Format every line of the data below as a numbered list, leaving out blank lines. Omit the pictures from your answer.

=====

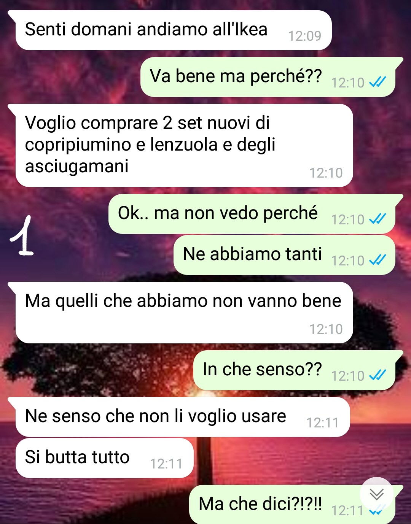Click the handwritten number 1 annotation
411x524 pixels.
point(23,236)
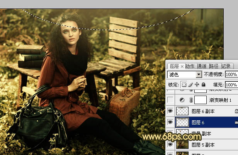Hide the 图层 5 副本 layer
The height and width of the screenshot is (155, 238).
pos(170,145)
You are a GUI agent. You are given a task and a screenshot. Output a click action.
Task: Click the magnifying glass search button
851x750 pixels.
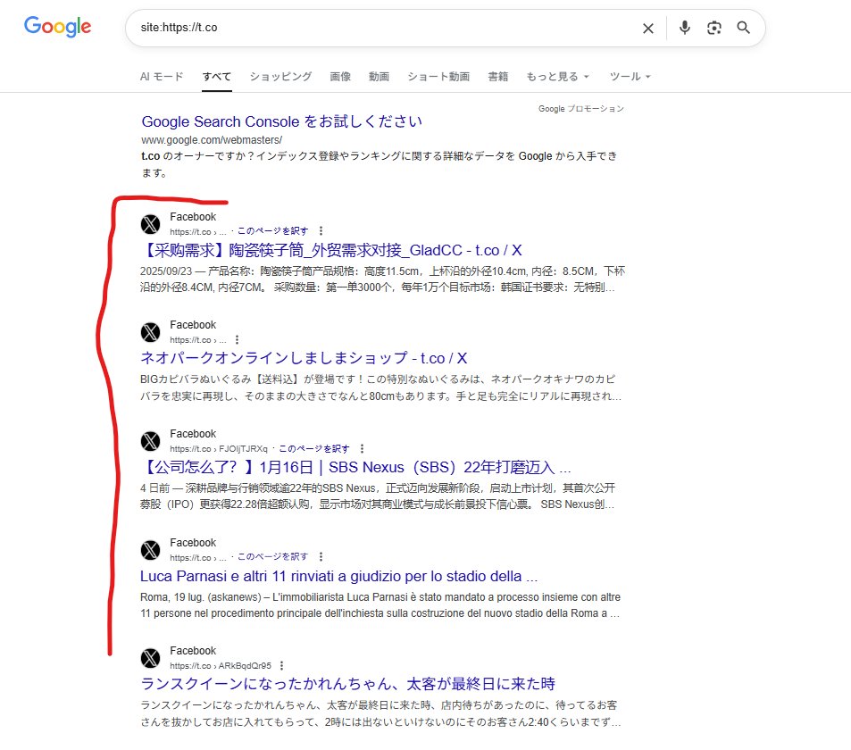tap(743, 28)
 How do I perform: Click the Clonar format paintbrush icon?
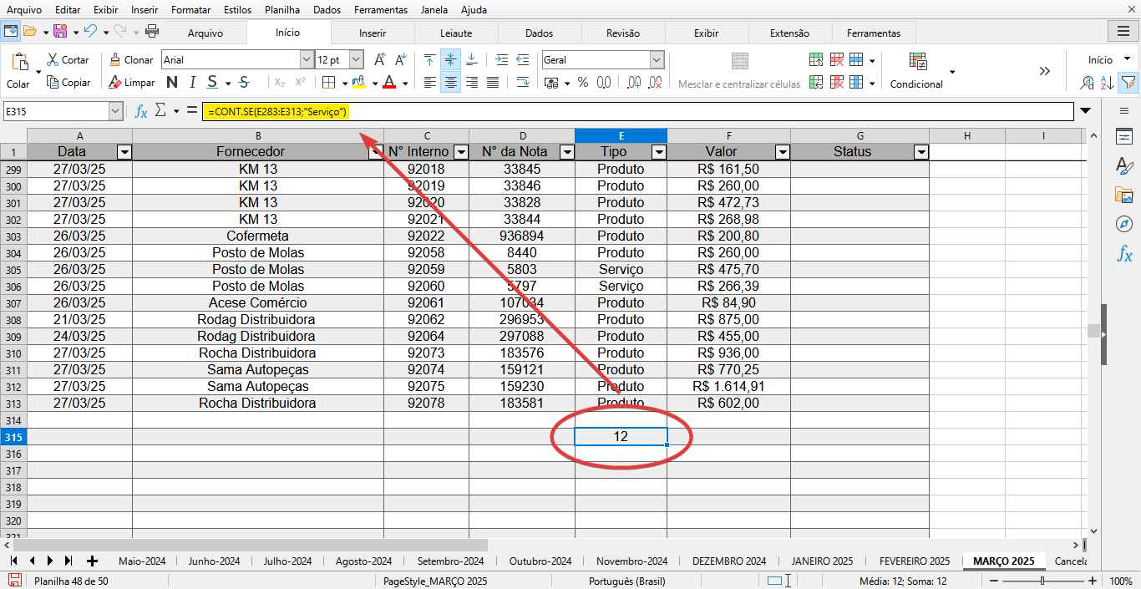tap(114, 60)
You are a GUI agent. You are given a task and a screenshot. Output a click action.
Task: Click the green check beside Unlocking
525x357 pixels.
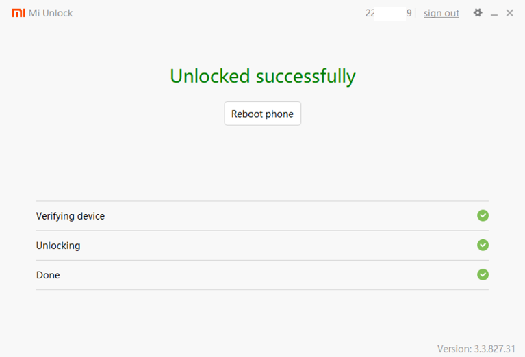[x=483, y=245]
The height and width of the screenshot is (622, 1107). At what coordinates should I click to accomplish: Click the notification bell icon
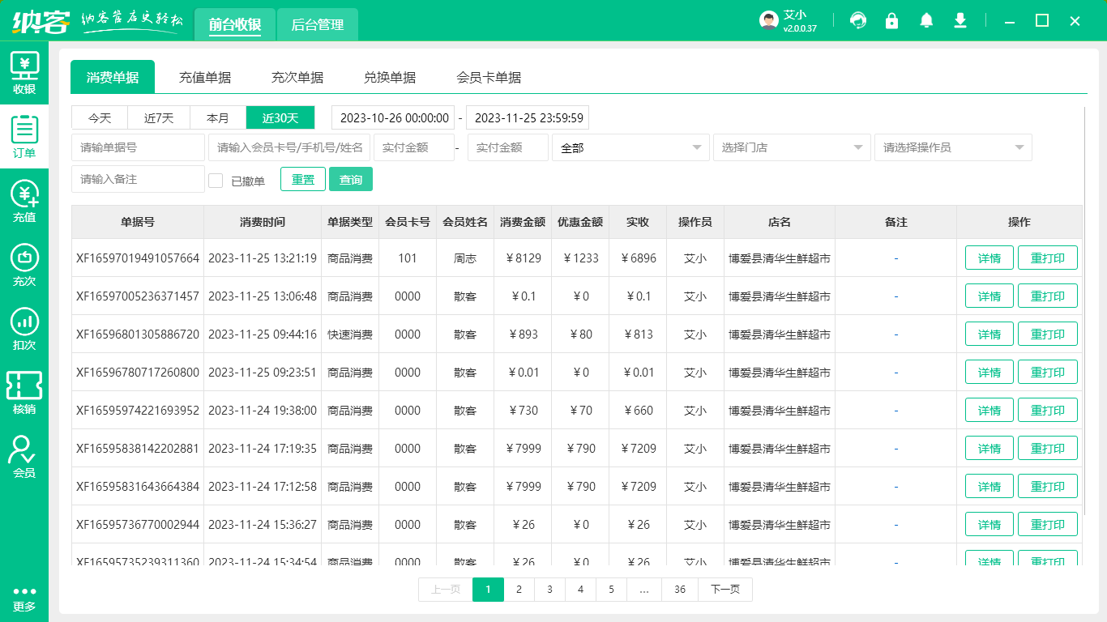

=====

## [Solution to this exercise]
1. Click the handwritten number 1 annotation
2. 411x524 pixels.
3. point(23,236)
4. Hide the 图层 5 副本 layer
5. The height and width of the screenshot is (155, 238).
6. pos(170,145)
7. You are a GUI agent. You are given a task and a screenshot. Output a click action.
8. Task: Click the magnifying glass search button
9. 851x750 pixels.
10. tap(743, 28)
11.  How do I perform: Click the Clonar format paintbrush icon?
12. tap(114, 60)
13. You are a GUI agent. You are given a task and a screenshot. Output a click action.
14. Task: Click the green check beside Unlocking
15. 525x357 pixels.
16. [x=483, y=245]
17. The height and width of the screenshot is (622, 1107). At what coordinates should I click to accomplish: Click the notification bell icon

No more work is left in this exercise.